In this study, we evaluated the antiviral activity of ajwain essential oil against JEV. In vitro cytotoxic activity of ajwain oil by MTT assay in vero cells is not well documented. The CC50 value of ajwain oil was found to be 1 mg/ml. We selected 50 plaques of JEV (50 × 107 PFU/ml) and the effective minimal concentrations of ajwain oil based on the CC50 range was used for the antiviral assay. In the minimal CC50 (1 mg/ml) of ajwain oil, we observed no plaque formation and complete virus inhibition as compared to virus control of 50 plaques in both pre-exposure and post-exposure treatment. In pre-exposure treatment, we observed a reduction of 40 plaques as compared to the JEV control (50 × 107 PFU/ml) of 50 plaques in 0.5 mg/ml of ajwain oil. Thus, 80% virus inhibition was observed in 0.5 mg/ml of ajwain oil, whereas no inhibition and observed below 0.5 mg/ml. In post-exposure treatment, we observed 20 plaque reduction as compared to the JEV control (50 × 107 PFU/ml) of 50 plaques in 0.5 mg/ml of ajwain oil. Thus, 40% virus inhibition was observed in 0.5 mg/ml of ajwain oil and no virus inhibition below 0.5 mg/ml of ajwain oil in post-exposure treatment.

A similar study had been conducted on Isatis indigotica, a herb which grows in China that is traditionally used for the clinical treatment of viral diseases like encephalitis, hepatitis, and influenza. Pretreatment of I. indigotica extracts significantly inhibit JEV replication in vitro. They obstruct JEV attachment and hence have potent antiviral activity. Combination of SCH16 with ribavirin GRFT demonstrates the in vitro antiviral activity against JE.[456]

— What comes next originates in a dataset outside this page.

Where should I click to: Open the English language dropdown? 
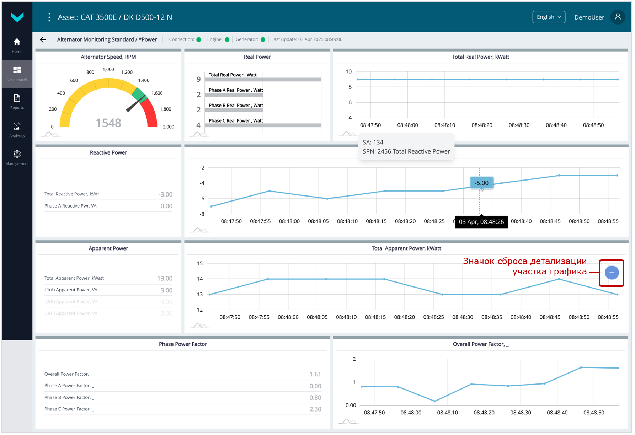(549, 17)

Ajwain has been commonly used in traditional medicine systems for a variety of medicinal and pharmacological aspects. High amount of polyphenols are found in ajwain oil and it is rich in antioxidant activity. It is also used in food preservation.[13] Ajwain essential oil has a wide range of antibacterial and antifungal activity. T. ammi is a plant of Umbelliferae family and is much used as a medical plant in Ayurvedic medicine against diseases of the digestive tract and fever. The essential oil (2.5% to 5% in the dried fruits) is dominated by thymol (35% to 60%) furthermore, α-pinene, p-cymene, limonene.[14] Umbelliferae is well known for its essential oil content, which has been evaluated for its anti-viral activities in many studies.[15]

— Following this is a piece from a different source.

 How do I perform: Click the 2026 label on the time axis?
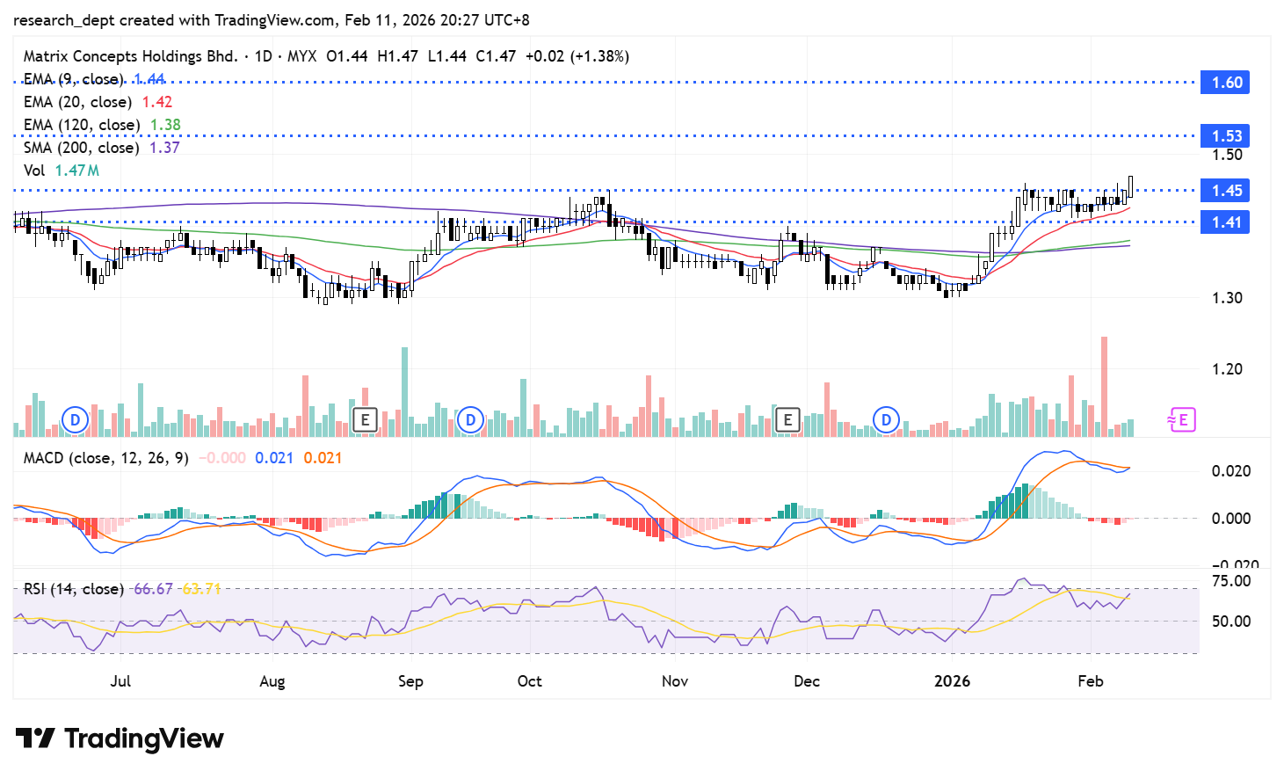[952, 681]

As ajwain oil which contains large amounts of thymol in its total essential oil have reported to exhibit bactericidal or bacteriostatic agents depending on the concentration.[16] Ajwain oil extracted from seed inhibits Aspergillus niger and Curvularia ovoidea at 5000 ppm as minimum inhibitory concentration.[17] Ajwian oil has a tremendous application as potential moiety as it has a variety of medicinal and pharmacological aspects and also used in various traditional and Persian medicine. It had been reported to have antiviral activity against hepatitis C virus (HCV). In a study, ajwain herb showed significant inhibitory effects on HCV protease.[18] Other antiviral activity of ajwain oil is not well explored. In our study, we observed in vitro antiviral activity of ajwain oil up to 0.5 mg/ml of the concentration in both pre-exposure and post-exposure treatment. There are no antiviral drugs against JEV till now. Minocyclin is an antibiotic but have showed good in vitro activity against JEV, but still up to research level, not available in market.[1920] Our laboratory is actively involved in research of novel experimental moieties and exploring the antiviral activity of herbal and ayurvedic formulations against JEV and other viral encephalitis for the potential antiviral drug. Thus in our study, pre-exposure treatment of ajwain oil was found to be more effective in virus inhibition as compared to post-exposure treatment. The active molecule (thymol) present in ajwain oil need to be further screened for explore its potential for the antiviral drug in future.

CONCLUSION

The result of this study has explored the potential in vitro anti-JE activity of T. ammi (ajwain) oil by means of PRNT. Further, the active biomolecule will be purified and evaluated for its anti-JE activity and also to scale up for in vivo trial to evaluate the efficacy of ajwain oil for future use.